◆ **EXERCISE DIRECTIONS**
Answer these questions using the AnyToMarkdown README below, one answer per line and numbered to match.
1. What platform is the service built on?
2. What is the minimum Node.js version required?
3. What does the packages/worker component handle?

◆ **DOCUMENT EXCERPT**
......

Skip to content

worryzyy/cf-anytomarkdown

Folders and files

NameName
Last commit message
Last commit date

Latest commit

 

History

11 Commits
 
 
 
 
 
 
 
 
 
 
 
 
 
 

Repository files navigation

AnyToMarkdown Document Conversion Service

English | 简体中文

AnyToMarkdown is a powerful online tool that quickly and accurately converts various document formats (including PDF files, images, HTML pages, etc.) to Markdown format. The service is built on Cloudflare Workers AI, providing high-performance, low-latency file conversion experience.

Live Demo: https://cf-anytomarkdown.vercel.app/

Key Features

  • Multi-format Support: Convert PDF, HTML, images, and other formats to Markdown
  • File Upload: Support drag-and-drop or file selection for conversion
  • Format Preservation: Maintains original document formatting including headings, lists, tables, images, etc.
  • Real-time Preview: Instantly preview conversion results
  • Export & Download: Easily download generated Markdown files

Project Structure

AnyToMarkdown uses a monorepo structure with the following main components:

  • packages/web: Frontend React application providing the user interface
  • packages/worker: Cloudflare Worker backend handling file conversion logic

Prerequisites

Before using AnyToMarkdown, you need:

  1. A Cloudflare account
  2. Node.js v18 or higher
  3. npm or yarn

Quick Start

1. Clone the Repository

git clone https://github.com/yourusername/anytomarkdown.git
cd anytomarkdown

2. Install Dependencies

npm install

3. Configure Environment

Worker Configuration

  1. In the packages/worker directory, copy the example configuration file:
cp packages/worker/wrangler.example.toml packages/worker/wrangler.toml
  1. Edit the packages/worker/wrangler.toml file, adding your Cloudflare account ID:
# Add your Cloudflare account ID here
account_id = "your_account_id_here"  # Replace with your actual account ID
  1. Create a .dev.vars file in the packages/worker directory for local development environment variables:
# Example .dev.vars file
ENVIRONMENT=development
CORS_ALLOWED_ORIGINS=http://localhost:5173
MAX_FILE_SIZE=10485760  # 10MB in bytes
ENABLE_DEBUG=true

The .dev.vars file is used to store environment variables for local development.

You can find your account ID in the Cloudflare Dashboard.

......

◆ **A series of lines**

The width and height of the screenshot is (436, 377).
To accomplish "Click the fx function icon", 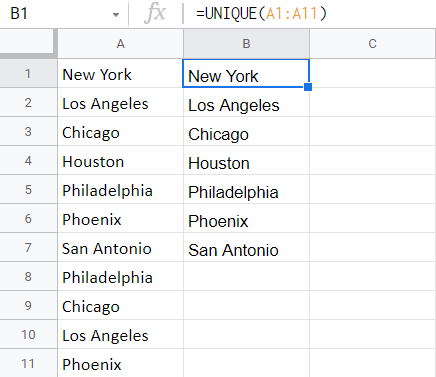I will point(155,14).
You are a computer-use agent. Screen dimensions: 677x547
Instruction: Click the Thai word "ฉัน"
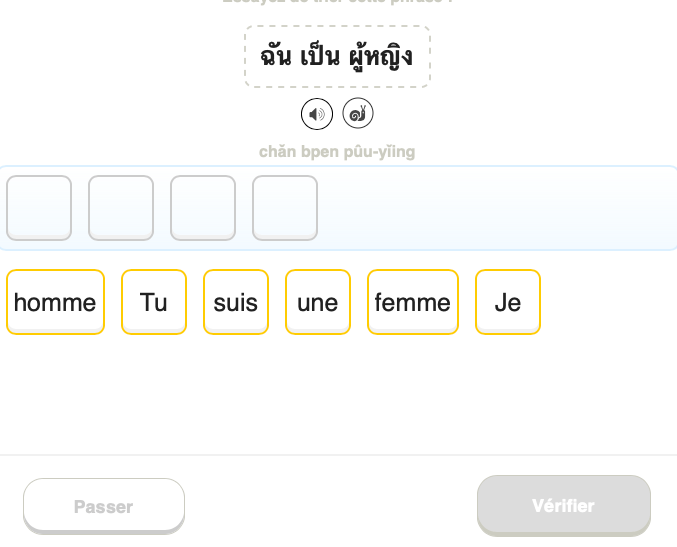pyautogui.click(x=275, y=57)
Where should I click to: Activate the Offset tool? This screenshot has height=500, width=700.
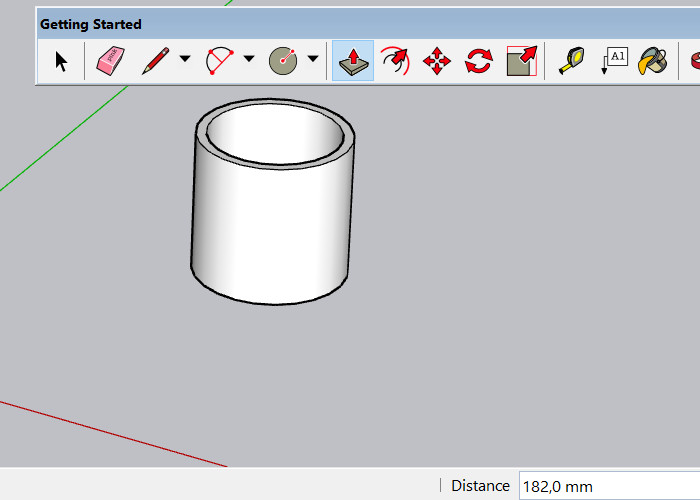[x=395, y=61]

......

◆ **OUTPUT FOR THIS TASK**
1. Cloudflare Workers AI
2. Node.js v18
3. File conversion logic